# FreeRide/Mountain Biking Songs



## swisscosmo (Jul 28, 2009)

My brother is making a video with a slideshow of mountain biking pics and some clips of me riding and he needs a song so what song is a good mountian biking song? The clips and pics are of the North Shore.


----------



## SHIVER ME TIMBERS (Jan 12, 2004)

one of my all time favorites when I freeride


----------



## DHmonkey123 (Feb 24, 2010)

more like this one...its way better


----------



## LarryFahn (Jul 19, 2005)

DH/Serious riding/Racing, Thousand foot crutch- Phenomenon 

Group rides/Fun runs/First time Moby- Beautiful... What? Lets just go out and RIDE. Talk about the things we TRIED!

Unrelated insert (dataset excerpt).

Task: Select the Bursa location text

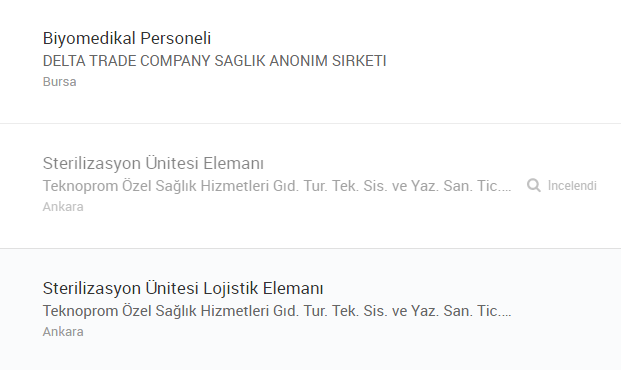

Showboating/Highlghts Beastie Boys- Sure Shot


----------



## Mr. Blonde (May 18, 2008)

Volcano Song by The Budos Band

You Speak My Language by Morphine

She Goes by Yonder Mountain String Band


----------



## SHIVER ME TIMBERS (Jan 12, 2004)

DHmonkey123 said:


> more like this one...its way better


I like that...been used


----------



## SHIVER ME TIMBERS (Jan 12, 2004)

Honestly this one would be great


----------



## motorcyclemike (Nov 17, 2008)

nervous breakdown by black flag


----------



## eabos (Jun 11, 2005)

Why not just pick some music that you and your brother actually like listening to?


----------



## LWP (Jul 31, 2008)

eabos said:


> Why not just pick some music that you and your brother actually like listening to?


^^^This^^^


----------



## Iceman2058 (Mar 1, 2007)

rock on....






Don't get much better for the stoke.


----------



## Djponee (Dec 20, 2006)

swollen members, tunnel rats, billy talent, a day to remember, stick to your guns, Armed For Battle, i see stars, we came as romans, less than jake, rebelution. 

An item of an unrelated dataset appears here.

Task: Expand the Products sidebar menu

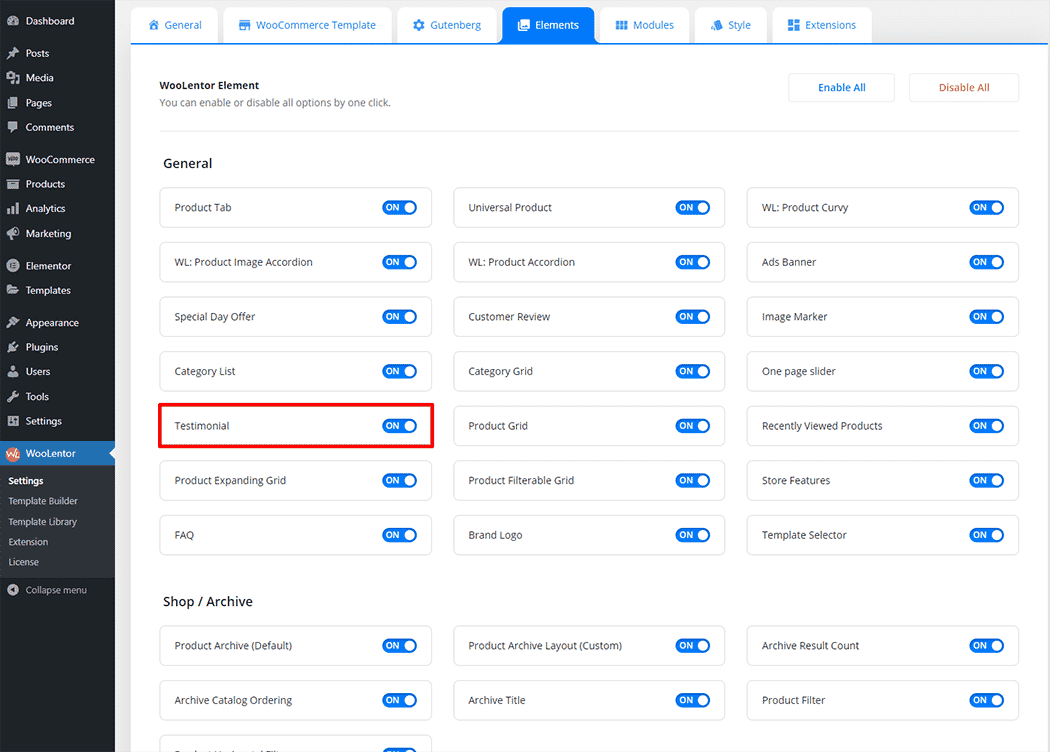Action: tap(45, 184)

That's my playlist but then again, you may not like that music. It's personal preference.


----------



## ecibis (Mar 11, 2004)

*The Sword*

This was used by Transition....it rocks!

http://www.pinkbike.com/video/45391/


----------



## rmb_mike (Jun 12, 2007)

The music in one's biking video should ultimately be up to the creator of the video/bikers in the video; to each his/her own.
That said, I do think that certain types of songs/music just don't go well with FR/DH type videos. Rap music and Linkin Park type songs are two prime examples.
Rap just doesn't have the type of beat to match the flow of DH/FR; same for Linkin Park type songs; that and you are out shredding on a mtn bike, not out in the hood 'bout to bus a cap in someone's ass.
Rap for example goes much better if say you are out cruisin the Boulevard. 
There are other music examples that I don't think fit but rap was the first to come to mind.
Heavy metal, if the song is fast enough, goes well with DH/FR. 
Example: Metallica's Master of Puppets has a faster beat than their One song. MoP would fit very nicely with a DH video of the riders just rippin down the hill @ breakneck speeds whereas One would be too slow for that, but would fit fairly well with a FR video with slower sections and/or a lot of slow-motion shots. 
It's basically the same principle as the music that's played in movies...the song usually goes along with the flow of the scene; you usually don't hear a death metal song played during a sad/tragic moment, nor do you hear a love song or ballad being played during an action scene with gratuitous explosions. 
The song to my next bike vid is going to be dependent upon where we shoot, the type of riding we do and how fast we go and the types of shots we take.
If I do a slower, more techie FR vid with slo-mo shots, then I'm probably going to go with Pink Floyd's *Learning to Fly*.
If it is going to be more balls-to-the-wall speed, then it will probably be AC/DC's *Who Made Who?*
I feel that each of those songs would excellently compliment the scenes they will be playing in.
So it's not so much the song/group you chooose, but rather how the flow of the song compliments the flow of the riding.


----------



## Iceman2058 (Mar 1, 2007)

Good points being made by rmb_mike. Here are a couple of videos I put together, different styles, different types of music. The first one is not a song you'd typically find in a MTB movie/clip, but it goes well with the slomo sequences in this one: 





And another one, using a couple of more "typical" songs and also a section with no music, just the sounds of the riding, which I find also works well:





Anyway, have fun with it, and don't forget to share the goods when you are done!


----------